┌────────

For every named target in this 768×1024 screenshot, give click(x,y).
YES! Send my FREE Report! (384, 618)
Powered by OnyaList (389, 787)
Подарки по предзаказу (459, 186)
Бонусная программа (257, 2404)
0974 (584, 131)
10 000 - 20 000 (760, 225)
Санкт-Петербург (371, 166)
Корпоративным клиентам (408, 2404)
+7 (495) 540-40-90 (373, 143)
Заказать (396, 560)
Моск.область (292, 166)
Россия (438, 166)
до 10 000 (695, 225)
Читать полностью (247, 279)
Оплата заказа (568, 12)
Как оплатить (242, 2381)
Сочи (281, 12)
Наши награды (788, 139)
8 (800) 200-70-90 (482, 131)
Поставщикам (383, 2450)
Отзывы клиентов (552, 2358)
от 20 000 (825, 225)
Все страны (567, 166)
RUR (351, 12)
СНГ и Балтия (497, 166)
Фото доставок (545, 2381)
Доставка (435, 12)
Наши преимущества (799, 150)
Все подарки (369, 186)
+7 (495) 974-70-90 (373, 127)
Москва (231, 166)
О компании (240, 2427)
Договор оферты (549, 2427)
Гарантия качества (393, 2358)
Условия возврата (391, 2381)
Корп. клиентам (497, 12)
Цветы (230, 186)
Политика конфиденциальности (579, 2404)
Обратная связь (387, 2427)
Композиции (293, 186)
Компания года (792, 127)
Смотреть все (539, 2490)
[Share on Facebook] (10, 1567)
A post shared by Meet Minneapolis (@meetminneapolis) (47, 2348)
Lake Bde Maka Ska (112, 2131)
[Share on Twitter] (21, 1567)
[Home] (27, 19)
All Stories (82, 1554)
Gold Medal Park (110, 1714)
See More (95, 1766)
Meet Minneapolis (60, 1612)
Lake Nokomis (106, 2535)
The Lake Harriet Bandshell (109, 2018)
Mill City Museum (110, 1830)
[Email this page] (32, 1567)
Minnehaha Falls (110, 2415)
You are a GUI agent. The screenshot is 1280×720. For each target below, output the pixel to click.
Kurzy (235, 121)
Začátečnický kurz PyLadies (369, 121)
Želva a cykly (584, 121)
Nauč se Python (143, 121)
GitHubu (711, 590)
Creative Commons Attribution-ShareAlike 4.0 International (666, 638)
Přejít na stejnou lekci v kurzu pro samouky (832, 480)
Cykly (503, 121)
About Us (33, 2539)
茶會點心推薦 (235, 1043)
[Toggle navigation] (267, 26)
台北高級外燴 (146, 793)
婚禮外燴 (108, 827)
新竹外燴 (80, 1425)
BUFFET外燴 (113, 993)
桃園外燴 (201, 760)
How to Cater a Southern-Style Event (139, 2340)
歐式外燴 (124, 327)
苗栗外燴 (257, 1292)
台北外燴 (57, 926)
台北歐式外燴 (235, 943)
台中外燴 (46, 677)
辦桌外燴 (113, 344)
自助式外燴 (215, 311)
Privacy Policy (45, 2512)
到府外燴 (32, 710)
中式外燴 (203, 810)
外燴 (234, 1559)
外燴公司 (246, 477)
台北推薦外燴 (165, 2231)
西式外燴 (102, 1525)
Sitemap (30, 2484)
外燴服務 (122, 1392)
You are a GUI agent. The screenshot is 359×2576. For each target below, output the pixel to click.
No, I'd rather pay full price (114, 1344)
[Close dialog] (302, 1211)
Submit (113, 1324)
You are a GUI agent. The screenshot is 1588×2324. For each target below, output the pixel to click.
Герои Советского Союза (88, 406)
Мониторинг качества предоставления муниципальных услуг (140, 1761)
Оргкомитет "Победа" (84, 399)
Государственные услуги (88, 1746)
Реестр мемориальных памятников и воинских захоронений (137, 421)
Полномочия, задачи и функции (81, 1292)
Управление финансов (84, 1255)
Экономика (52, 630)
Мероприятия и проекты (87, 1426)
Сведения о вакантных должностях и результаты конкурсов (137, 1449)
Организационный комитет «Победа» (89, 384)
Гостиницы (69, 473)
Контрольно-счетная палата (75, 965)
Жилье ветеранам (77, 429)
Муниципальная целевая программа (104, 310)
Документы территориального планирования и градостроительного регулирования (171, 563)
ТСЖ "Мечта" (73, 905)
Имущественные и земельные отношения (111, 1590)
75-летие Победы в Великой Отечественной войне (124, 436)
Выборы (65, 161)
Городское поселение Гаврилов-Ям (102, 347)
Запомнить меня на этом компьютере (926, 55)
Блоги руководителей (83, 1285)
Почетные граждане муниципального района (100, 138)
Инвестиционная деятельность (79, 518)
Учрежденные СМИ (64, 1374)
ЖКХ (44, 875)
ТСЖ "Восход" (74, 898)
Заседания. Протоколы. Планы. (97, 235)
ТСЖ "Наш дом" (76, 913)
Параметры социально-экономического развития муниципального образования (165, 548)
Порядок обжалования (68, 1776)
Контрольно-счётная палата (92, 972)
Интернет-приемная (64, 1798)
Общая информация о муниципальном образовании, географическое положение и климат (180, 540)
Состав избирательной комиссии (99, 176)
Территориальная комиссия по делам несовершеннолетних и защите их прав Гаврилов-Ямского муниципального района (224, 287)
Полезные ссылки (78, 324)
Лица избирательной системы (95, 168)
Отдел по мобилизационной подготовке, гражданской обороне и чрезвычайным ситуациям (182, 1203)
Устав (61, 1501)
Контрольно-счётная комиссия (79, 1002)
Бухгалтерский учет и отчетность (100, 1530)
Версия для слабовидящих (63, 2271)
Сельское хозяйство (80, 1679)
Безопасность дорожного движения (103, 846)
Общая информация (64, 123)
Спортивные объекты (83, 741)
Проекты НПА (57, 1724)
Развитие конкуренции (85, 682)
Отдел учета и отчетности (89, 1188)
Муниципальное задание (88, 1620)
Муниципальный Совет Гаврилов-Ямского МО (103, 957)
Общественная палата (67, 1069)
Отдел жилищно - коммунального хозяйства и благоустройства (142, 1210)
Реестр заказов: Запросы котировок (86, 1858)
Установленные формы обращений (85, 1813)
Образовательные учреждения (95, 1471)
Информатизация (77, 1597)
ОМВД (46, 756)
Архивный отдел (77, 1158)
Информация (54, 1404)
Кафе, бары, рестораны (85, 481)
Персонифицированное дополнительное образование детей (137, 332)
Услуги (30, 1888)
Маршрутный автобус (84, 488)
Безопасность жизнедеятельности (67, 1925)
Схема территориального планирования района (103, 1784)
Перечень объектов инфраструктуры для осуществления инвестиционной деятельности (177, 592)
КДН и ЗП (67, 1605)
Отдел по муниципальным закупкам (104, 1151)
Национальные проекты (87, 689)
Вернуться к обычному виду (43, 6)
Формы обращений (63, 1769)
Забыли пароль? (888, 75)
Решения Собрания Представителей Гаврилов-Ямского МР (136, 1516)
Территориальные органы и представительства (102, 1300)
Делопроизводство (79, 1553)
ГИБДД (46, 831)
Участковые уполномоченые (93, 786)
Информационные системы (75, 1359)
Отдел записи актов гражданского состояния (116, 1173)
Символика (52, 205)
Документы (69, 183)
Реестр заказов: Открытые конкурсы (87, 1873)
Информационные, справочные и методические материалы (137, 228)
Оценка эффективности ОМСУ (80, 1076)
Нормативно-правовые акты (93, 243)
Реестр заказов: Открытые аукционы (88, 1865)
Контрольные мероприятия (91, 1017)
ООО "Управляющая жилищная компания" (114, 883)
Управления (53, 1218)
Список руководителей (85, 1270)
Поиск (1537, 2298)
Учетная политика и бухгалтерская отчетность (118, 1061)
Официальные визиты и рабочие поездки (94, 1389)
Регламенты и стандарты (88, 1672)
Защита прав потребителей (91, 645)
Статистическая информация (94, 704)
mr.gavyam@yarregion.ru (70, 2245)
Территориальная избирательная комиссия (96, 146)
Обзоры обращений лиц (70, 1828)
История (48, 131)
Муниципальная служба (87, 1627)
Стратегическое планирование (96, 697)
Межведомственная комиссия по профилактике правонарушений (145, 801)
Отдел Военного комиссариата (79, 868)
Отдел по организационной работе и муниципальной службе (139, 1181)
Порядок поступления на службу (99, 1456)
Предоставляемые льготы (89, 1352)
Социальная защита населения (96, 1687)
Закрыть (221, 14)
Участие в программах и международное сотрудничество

└────────

TASK REQUIREMENTS.
Copy the stretch of the records above that runs from the line with "Гарантия качества (393, 2358)" through the line with "Lake Bde Maka Ska (112, 2131)". Both end lines belong in the copy, and nothing else does.

SOLUTION FOR THIS TASK.
Гарантия качества (393, 2358)
Условия возврата (391, 2381)
Корп. клиентам (497, 12)
Цветы (230, 186)
Политика конфиденциальности (579, 2404)
Обратная связь (387, 2427)
Композиции (293, 186)
Компания года (792, 127)
Смотреть все (539, 2490)
[Share on Facebook] (10, 1567)
A post shared by Meet Minneapolis (@meetminneapolis) (47, 2348)
Lake Bde Maka Ska (112, 2131)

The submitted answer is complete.